Based on QST testing, thermal and mechanical QST showed elevations of TSL, CPT, MDT, and PPT, and hypoalgesia was marked, suggesting not painful trigeminal neuropathy. The diagnosis of possible unilateral trigeminal sensory neuropathy with Sjögren’s syndrome was made.

 

 

Line 51 ASL:51 means AST?  eGFR:49 was meant sicca syndrome induced renal impairment?
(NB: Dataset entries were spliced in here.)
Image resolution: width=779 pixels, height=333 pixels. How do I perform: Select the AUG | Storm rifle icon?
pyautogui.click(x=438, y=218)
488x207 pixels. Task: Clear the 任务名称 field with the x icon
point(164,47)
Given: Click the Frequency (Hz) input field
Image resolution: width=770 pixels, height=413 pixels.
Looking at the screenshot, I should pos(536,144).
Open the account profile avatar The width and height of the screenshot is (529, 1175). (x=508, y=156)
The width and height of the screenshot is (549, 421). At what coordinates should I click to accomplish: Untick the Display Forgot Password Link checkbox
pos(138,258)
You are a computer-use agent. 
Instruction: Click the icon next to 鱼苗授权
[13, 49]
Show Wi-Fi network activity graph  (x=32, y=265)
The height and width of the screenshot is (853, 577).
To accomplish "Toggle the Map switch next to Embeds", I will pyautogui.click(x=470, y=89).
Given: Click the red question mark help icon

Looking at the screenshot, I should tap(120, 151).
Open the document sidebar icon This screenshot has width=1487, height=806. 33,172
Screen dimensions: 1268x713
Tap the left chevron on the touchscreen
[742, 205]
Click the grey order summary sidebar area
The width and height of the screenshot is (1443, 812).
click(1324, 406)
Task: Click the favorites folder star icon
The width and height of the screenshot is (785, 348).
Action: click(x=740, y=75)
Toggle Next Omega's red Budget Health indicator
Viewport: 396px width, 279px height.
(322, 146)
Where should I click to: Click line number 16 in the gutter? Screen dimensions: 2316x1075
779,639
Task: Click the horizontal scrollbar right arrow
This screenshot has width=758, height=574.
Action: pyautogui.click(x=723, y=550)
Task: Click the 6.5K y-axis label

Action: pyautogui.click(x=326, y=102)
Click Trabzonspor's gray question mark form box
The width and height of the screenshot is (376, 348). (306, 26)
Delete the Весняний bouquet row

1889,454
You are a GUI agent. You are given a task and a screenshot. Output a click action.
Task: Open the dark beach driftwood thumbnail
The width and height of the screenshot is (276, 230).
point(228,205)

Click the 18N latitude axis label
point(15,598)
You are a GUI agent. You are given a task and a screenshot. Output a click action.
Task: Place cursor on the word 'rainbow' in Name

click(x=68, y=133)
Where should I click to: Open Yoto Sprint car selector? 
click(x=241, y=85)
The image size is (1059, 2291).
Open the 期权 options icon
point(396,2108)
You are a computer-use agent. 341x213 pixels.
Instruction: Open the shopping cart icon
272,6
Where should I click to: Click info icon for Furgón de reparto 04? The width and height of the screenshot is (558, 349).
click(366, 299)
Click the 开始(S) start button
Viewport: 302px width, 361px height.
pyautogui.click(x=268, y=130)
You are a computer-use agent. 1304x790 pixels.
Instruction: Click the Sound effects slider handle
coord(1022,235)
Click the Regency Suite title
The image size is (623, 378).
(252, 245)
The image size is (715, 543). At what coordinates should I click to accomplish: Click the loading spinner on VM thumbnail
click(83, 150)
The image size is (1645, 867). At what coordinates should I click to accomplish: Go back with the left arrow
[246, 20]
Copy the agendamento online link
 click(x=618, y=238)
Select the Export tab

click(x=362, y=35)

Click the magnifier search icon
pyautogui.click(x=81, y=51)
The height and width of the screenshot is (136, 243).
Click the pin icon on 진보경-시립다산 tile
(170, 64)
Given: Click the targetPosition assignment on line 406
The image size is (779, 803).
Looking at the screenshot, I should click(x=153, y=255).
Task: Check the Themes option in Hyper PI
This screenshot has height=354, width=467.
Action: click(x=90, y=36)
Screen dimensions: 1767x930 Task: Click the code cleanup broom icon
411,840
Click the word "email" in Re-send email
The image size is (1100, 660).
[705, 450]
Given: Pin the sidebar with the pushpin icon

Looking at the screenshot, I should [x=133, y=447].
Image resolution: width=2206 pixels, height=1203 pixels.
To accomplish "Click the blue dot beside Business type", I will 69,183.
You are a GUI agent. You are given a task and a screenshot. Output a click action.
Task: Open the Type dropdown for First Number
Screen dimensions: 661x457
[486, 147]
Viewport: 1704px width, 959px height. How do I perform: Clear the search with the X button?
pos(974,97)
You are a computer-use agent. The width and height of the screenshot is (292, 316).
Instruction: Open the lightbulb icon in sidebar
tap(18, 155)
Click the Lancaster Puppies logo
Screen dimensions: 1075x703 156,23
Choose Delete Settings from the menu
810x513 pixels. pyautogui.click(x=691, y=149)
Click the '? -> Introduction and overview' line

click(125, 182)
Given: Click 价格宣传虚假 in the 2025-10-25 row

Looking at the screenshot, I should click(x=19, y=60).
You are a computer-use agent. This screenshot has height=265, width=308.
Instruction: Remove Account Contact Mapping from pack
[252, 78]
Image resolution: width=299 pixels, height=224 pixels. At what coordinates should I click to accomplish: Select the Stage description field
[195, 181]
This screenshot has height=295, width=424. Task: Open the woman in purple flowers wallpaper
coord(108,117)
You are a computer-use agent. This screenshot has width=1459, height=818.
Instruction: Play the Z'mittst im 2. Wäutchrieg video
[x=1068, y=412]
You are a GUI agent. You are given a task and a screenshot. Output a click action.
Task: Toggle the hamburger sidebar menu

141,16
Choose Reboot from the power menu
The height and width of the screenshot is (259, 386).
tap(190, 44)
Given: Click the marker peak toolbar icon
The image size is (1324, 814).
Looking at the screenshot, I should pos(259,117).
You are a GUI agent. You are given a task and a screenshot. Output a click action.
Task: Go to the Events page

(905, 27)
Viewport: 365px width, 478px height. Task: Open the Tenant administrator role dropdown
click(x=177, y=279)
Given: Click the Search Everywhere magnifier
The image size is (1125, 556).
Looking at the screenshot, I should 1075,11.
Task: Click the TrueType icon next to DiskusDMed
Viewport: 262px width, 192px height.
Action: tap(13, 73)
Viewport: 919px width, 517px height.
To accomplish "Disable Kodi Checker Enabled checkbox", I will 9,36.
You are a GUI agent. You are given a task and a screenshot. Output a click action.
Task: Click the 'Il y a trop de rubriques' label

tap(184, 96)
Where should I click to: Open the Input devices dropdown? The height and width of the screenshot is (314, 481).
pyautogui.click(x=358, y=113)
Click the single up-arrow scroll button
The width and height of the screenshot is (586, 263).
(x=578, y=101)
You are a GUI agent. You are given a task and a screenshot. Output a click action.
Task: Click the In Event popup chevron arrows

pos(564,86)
Liver and renal impairment seem to be better for the title.

 

The title was modified as follows.

Unilateral trigeminal sensory neuropathy with Sjögren’s syndrome with liver and renal impairment

Abstract

Liver and renal involvement is a rare event during Sjögren’s syndrome. Sjögren’s syndrome is characterized by the progressive immune-mediated destruction of epithelial tissues of the salivary and lacrimal glands.

 

Discussion

 The exact frequency of Sjögren’s syndrome and renal impairment is unclear, but kidney disease occurs in 5% of patients with primary Sjögren’s syndrome [14]. There are many patterns of tubular interstitial nephritis. In addition, it also causes renal tub-ular acidosis, resulting in a decrease in the urinary concentration. Symptoms vary from asymptomatic to electrolyte imbalances, kidney stones, renal insufficiency, and nephrotic syndrome. In our case, renal panel function testing showed an eGFR of 49, but the patient was asymptomatic.

 

Conclusion

We experienced a rare case of Sjögren's syndrome with liver and renal involvement.

 

 

 

Reviewer 2 Report

No additional suggestions

Author Response

We would like to thank the reviewers for their thorough and helpful comments.